Tuesday, December 30, 2014

Building The La Forge Royale Miter Jack- Part 1


When I build, I use a simple principle. I keep parts as large as possible, for as long as possible. I only make cuts or plane surfaces that are essential to the task at hand. This accomplishes two things. It gives you the opportunity to correct small errors, and it prevents you from making errors by keeping your mind focused on simple, individual tasks. This is especially important when building something for the first time. As this is the first miter jack I've built using this design, be warned that I have not had a trial run. I'm as green as you are if you're building along.

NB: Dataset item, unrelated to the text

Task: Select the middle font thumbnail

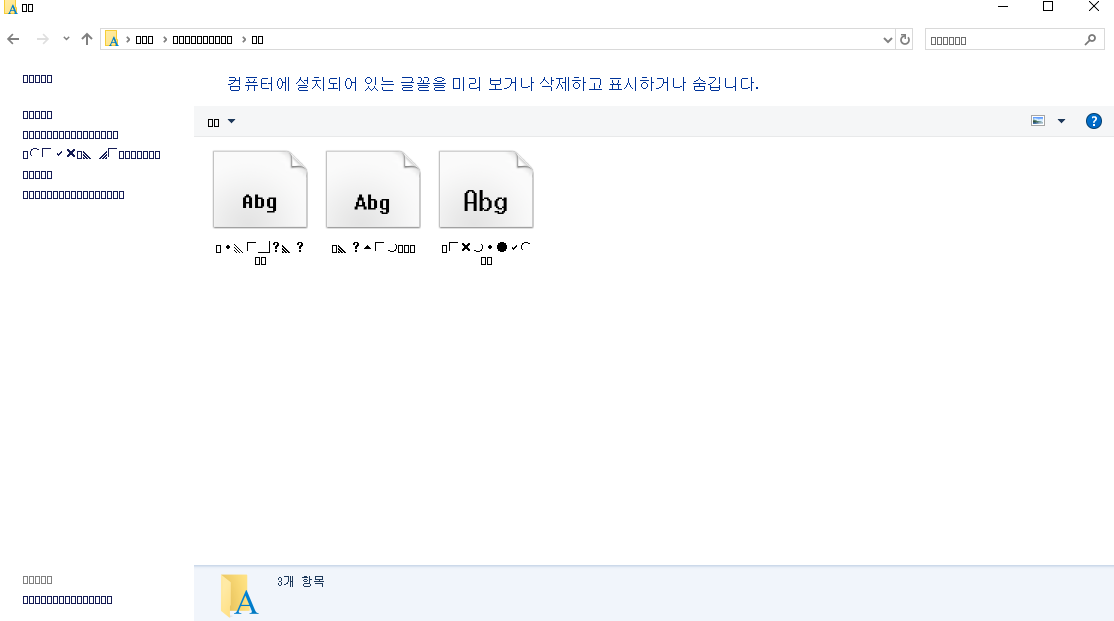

First thing is to mill the stock for the base, which finishes out at 1-15/16" thick. If you choose good straight stock, and tell your yard not to hit or miss it (skip plane), you can likely get that thickness from 8/4 stock. If not, you'll need to laminate, or use 9/4 stock at least. I began with 12/4 hard maple, and sawed about 3/4" off the thickness (each face) before milling it to 1-15/16". I did not have access to quartered stock, but if you do, definitely use it. It will make the base very stable.



After milling, layout the large rabbets on the spacer stock and the two body sections. If you use a table saw to cut the rabbets, you only need to layout on one end of each board.


The rabbets are 13/16" wide and 31/32" deep. The latter dimension centers the rabbet on the stock's thickness. Note that the spacer stock is milled to final width, and is the full length of the other body pieces. More on that later. The two body pieces have not been milled to final width.


If you use machinery, the table saw excels for cutting the rabbets. With only four to cut, I didn't bother mounting a dado set. I like the more controlled results I get with the two cut method anyway. Especially with these very large rabbets in hard maple.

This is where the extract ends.